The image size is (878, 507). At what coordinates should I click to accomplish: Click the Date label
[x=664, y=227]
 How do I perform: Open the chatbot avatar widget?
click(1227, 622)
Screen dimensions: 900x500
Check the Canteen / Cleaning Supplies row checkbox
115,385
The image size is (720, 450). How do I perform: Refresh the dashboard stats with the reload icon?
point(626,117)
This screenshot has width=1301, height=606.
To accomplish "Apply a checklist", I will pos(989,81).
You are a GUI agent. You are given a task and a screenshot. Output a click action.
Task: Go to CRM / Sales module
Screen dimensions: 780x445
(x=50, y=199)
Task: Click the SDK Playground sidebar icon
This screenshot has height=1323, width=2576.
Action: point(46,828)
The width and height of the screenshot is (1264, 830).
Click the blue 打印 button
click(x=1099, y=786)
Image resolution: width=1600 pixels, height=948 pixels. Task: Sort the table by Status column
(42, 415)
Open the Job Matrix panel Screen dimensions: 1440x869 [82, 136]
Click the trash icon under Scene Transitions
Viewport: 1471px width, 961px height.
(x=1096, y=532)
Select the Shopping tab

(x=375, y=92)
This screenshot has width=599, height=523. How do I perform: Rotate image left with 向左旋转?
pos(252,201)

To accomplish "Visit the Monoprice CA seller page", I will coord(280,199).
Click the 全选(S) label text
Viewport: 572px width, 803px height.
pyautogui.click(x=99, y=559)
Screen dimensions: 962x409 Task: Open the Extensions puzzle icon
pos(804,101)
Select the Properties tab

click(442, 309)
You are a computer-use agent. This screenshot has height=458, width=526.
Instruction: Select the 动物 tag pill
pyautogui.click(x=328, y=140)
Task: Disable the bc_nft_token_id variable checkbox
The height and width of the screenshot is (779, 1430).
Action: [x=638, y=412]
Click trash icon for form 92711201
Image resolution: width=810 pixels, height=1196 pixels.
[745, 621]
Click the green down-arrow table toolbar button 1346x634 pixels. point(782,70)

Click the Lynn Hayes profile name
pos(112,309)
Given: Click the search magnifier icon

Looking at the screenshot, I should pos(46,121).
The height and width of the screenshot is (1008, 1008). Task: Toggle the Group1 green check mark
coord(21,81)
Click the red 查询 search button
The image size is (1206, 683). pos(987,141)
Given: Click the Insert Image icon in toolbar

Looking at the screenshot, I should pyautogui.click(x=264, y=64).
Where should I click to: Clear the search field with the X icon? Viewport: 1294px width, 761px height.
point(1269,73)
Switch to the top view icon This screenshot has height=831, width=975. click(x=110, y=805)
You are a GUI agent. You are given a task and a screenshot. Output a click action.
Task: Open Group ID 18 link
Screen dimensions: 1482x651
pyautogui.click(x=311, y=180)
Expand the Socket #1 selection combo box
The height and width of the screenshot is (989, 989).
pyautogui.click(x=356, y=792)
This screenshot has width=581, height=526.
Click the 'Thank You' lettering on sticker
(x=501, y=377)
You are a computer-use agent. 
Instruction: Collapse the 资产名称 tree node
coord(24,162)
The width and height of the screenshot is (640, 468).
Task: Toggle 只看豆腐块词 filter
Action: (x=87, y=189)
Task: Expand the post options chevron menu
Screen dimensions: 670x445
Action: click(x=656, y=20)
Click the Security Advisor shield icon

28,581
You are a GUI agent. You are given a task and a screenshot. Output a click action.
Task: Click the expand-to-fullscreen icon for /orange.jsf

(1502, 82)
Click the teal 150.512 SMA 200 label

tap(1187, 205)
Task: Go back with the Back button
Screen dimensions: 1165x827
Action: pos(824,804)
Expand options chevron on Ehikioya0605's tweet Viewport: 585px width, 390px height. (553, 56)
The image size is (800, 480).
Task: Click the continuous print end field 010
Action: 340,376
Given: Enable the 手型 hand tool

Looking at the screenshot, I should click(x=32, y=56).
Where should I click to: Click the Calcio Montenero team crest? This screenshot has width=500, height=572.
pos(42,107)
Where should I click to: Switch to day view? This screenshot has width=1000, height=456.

### WHAT THE TASK REQUIRES
From the entries above, return each line with the word "trash" in it.

### RESPONSE BOX
Click the trash icon under Scene Transitions
Click trash icon for form 92711201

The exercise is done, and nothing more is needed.